The NOAA-RFE 2.0 algorithm (hereinafter referred to as RFE 2.0, for full description see http://www.cpc.ncep.noaa.gov/products/fews/RFE2.0_tech.pdf) combines satellite thermal infra-red (TIR) data from Meteosat with passive microwave (PMW) data from the AMSU and SSM/I satellite instruments and Global Telecommunication System (GTS) raingauge data. Initial rainfall estimates are calculated from the TIR data using the GOES Precipitation Index or GPI (Arkin and Meissner, 1987). The GPI algorithm uses the TIR imagery to identify clouds with tops colder than a threshold temperature of 235 K. Such clouds are designated as raining and a rain rate of 3 mm per hour is assumed. Estimates are also generated from the PMW data using the method of Ferraro and Marks (1994). The GPI and PMW estimates are then merged using weighting coefficients inversely related to the mean square difference between the satellite estimates and gauge data. In a final step, the estimates are adjusted to agree with the GTS raingauge data.

3.1.2. GPCP-1DD (Global Precipitation Climatology Centre—One Degree Daily)

The Global Precipitation Climatology Project (GPCP) produces a monthly product (GPCP-V2.1) and a 1° daily product (GPCP-1DD) (Huffman et al., 2001). The GPCP-V2.1 monthly estimates are an amalgam of geostationary TIR, PMW imagery from polar orbiting satellites and raingauge data available from the GTS (Adler et al., 2003) and are widely used in evaluating climate model simulations (e.g. Allan et al., 2010). The GPCP-1DD product, as the name suggests, is generated at a daily time step with a spatial resolution of 1°. GPCP-1DD is similar in concept to the GPI but the temperature threshold is determined for each 1° square by comparison with rainfall images generated by the GPROF algorithm (Kummerow et al., 2001) from PMW data. A rain rate is then assigned to each raining TIR pixel so that the total monthly rainfall matches the GPCP-V2.1 monthly total.

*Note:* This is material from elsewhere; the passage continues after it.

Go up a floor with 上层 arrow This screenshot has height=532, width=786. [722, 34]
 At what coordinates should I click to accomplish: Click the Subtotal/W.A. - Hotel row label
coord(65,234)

3.1.3. TAMSAT (Tropical Applications of Meteorology using SATellite data and ground based observations)

The TAMSAT methodology (Grimes et al., 1999) is also similar to the GPI in that it attempts to define a linear relationship between the number of hours for which pixel temperature is colder than a specified threshold (the cold cloud duration or CCD) and rainfall amount. It differs from GPI in that both the temperature threshold and the linear parameters are determined by comparison with raingauge data. Calibrations are carried out separately for each calendar month within empirically determined climate zones. The TAMSAT algorithm differs from the other satellite methods described above in that there is no merging with contemporaneous raingauge data. Calibrations are based on historical data and are assumed to be invariant over long time periods.

3.2. Re-analysis data

ERA-40 is a re-analysis data set produced by the European Centre for Medium-Range Weather Forecasts (ECMWF) (Uppala et al., 2005). This uses a fixed NWP model system combined with data-assimilation of observational data to generate a consistent set of model outputs covering the period from 1957 to 2002. However, since 2002, ERA-40 has been continually updated. The model uses 60 levels in the vertical and T159 representation of horizontal fields approximating to a horizontal resolution of 1.125° in the tropics.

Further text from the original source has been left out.